■ Passage shown:
Copy Number Variations Correlate With Mortality Rates

A copy number variation is either a large deletion or repeat of a sequence in your DNA. We all have them, and some people have more than others:

Copy-number variants (CNVs) are a source of genetic variation that increasingly are associated with human disease. However, the role of CNVs in human lifespan is to date unknown. To identify CNVs that influence mortality at old age, we analyzed genome-wide CNV data in 5178 participants of Rotterdam Study (RS1) and positive findings were evaluated in 1714 participants of the second cohort of the Rotterdam Study (RS2) and in 4550 participants of Framingham Heart Study (FHS). First, we assessed the total burden of rare (frequency 1%) CNVs for association with mortality during follow-up. ... We observed that the burden of common but not of rare CNVs influences mortality. ... A higher burden of large (?500 kb) common deletions associated with 4% higher mortality.

■ Work instruction:
From the passage on copy number variations, reproduce the part that opens with the words containing "Copy-number variants (CNVs)" and closes with "4% higher mortality.". The listing is not needed for this work.

■ Data under study:

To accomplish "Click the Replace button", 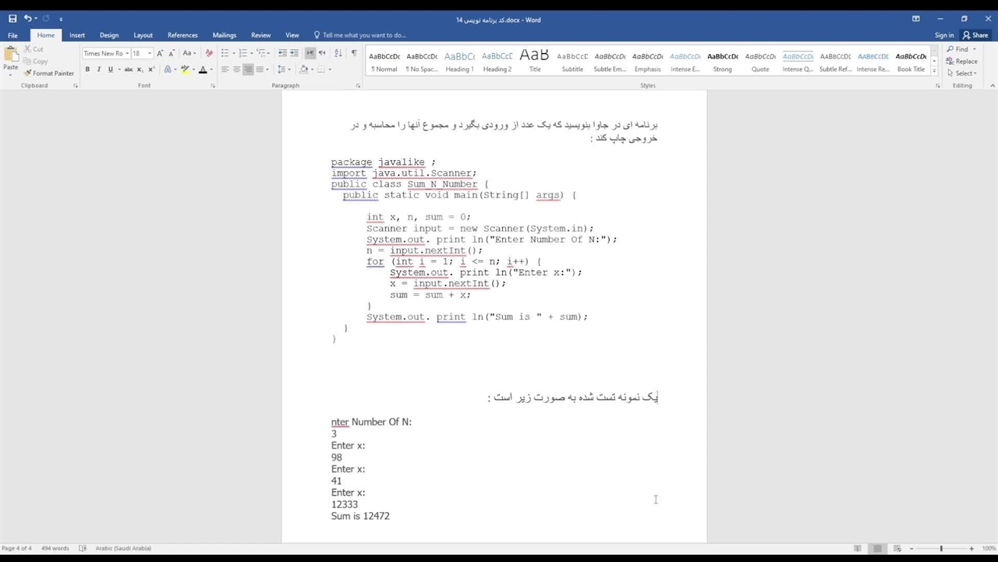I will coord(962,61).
--
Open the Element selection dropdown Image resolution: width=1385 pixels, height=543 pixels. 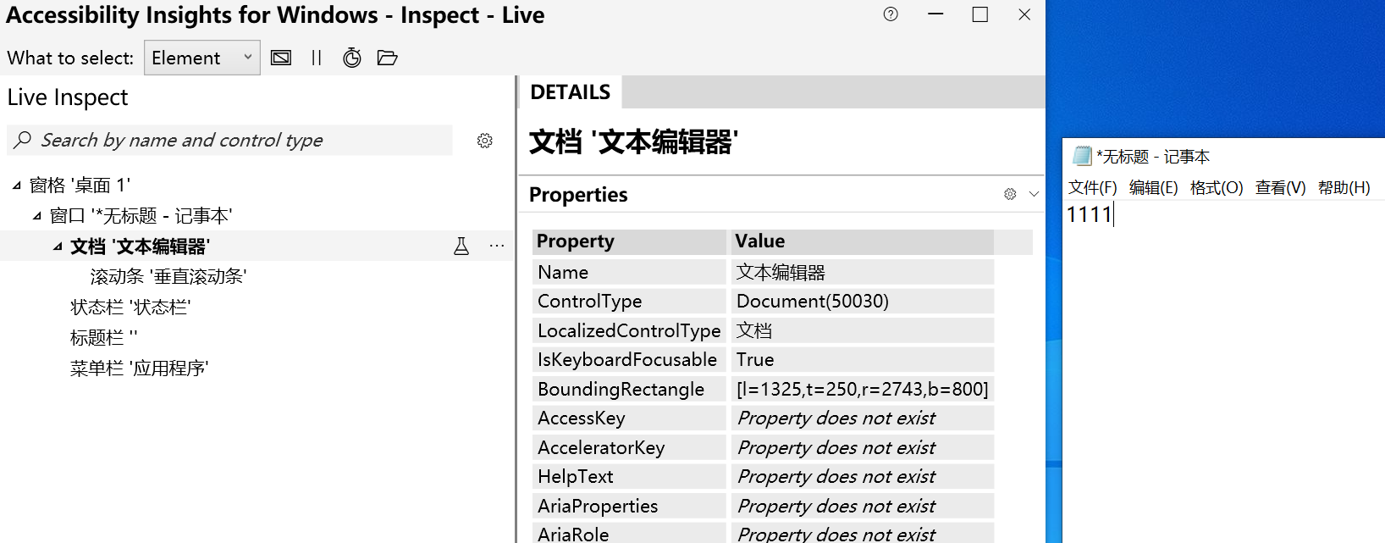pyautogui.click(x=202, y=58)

■ Output for this task:
Copy-number variants (CNVs) are a source of genetic variation that increasingly are associated with human disease. However, the role of CNVs in human lifespan is to date unknown. To identify CNVs that influence mortality at old age, we analyzed genome-wide CNV data in 5178 participants of Rotterdam Study (RS1) and positive findings were evaluated in 1714 participants of the second cohort of the Rotterdam Study (RS2) and in 4550 participants of Framingham Heart Study (FHS). First, we assessed the total burden of rare (frequency 1%) CNVs for association with mortality during follow-up. ... We observed that the burden of common but not of rare CNVs influences mortality. ... A higher burden of large (?500 kb) common deletions associated with 4% higher mortality.